# Set exercise
Print the lines of the entries below, beginning with the line that contains "You are a computer-use agent." and continuing through the line that contains "point(184,170)". Leave the pictures out.

# Information given
+ + + +

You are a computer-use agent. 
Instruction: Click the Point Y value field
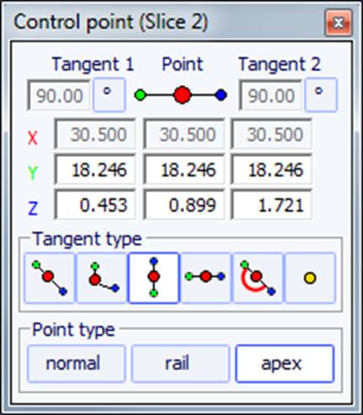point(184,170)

+ + + +

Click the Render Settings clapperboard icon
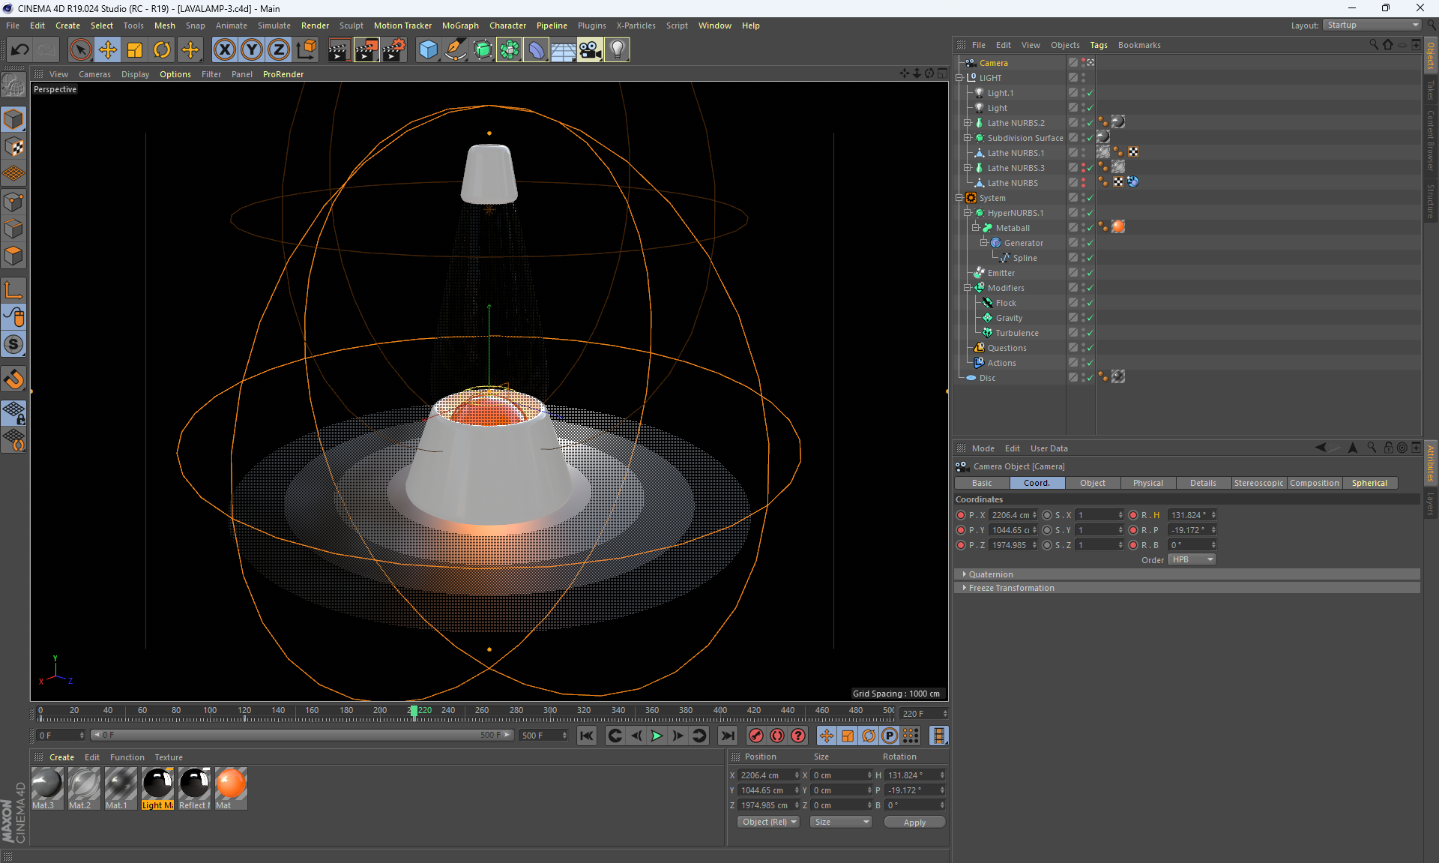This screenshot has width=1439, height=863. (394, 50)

+ + + +

# Task solution
You are a computer-use agent. 
Instruction: Click the Point Y value field
point(184,170)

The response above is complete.